I have no clue. I mention Viktor Frankl to highlight humanities desire and drive to fight against a deterministic world. Many things are out of my control; this pill is particularly hard to swallow as a white male. Throughout my life I have had control or felt in control in most spaces. This control has never been that serious, I am twenty-four after all. Adults rarely give such power to young minds, which I believe is justified, especially as the danger increases.
The shooting at MSU has brought into question control, as the stakes have never been higher in my life. I used my position of power to lead, to command, to delegate what should happen and what will happen.
My position as the leader within that situation demanded control, I demanded control. The fear that comes with uncertainty heightened all emotions, in anyone involved. I used my control over others to achieve my objective, to protect and serve. Intent is vital to the ethical use of control. The intent to protect my students and fellow teaching assistants was my motivation. What if something goes wrong? Well, controlling every possible outcome is… well impossible. Something could have happened, but I controlled what I could. Do I believe this was the right thing to do? Absolutely.
I leave you with the words of Viktor Frank.

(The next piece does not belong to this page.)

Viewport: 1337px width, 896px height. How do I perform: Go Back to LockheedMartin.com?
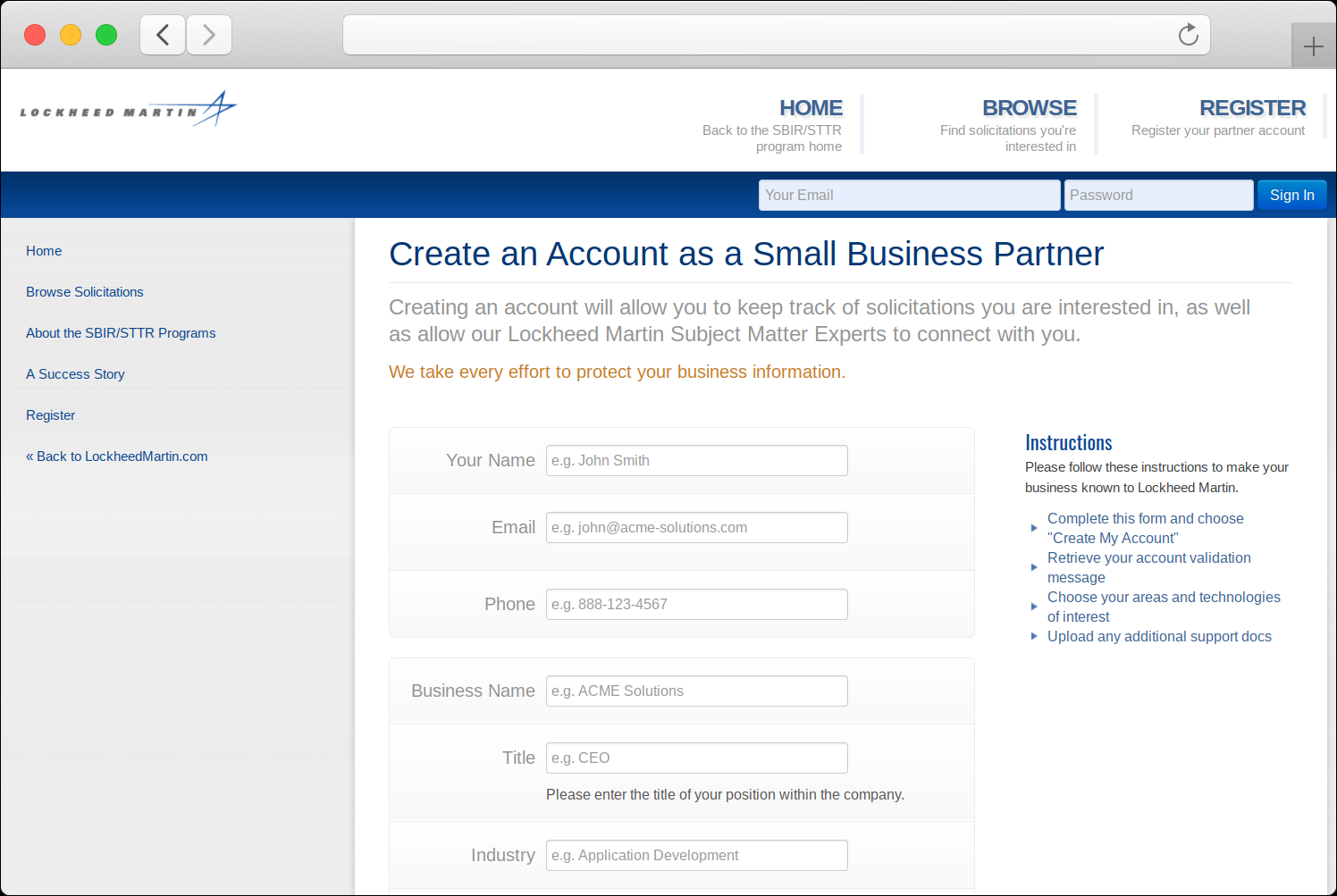click(116, 456)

Don’t aim at success. The more you aim at it and make it a target, the more you are going to miss it. For success, like happiness, cannot be pursued; it must ensue, and it only does so as the unintended side effect of one’s personal dedication to a cause greater than oneself or as the by-product of one’s surrender to a person other than oneself. Happiness must happen, and the same holds for success: you have to let it happen by not caring about it. I want you to listen to what your conscience commands you to do and go on to carry it out to the best of your knowledge. Then you will live to see that in the long-run—in the long-run, I say!—success will follow you precisely because you had forgotten to think about it.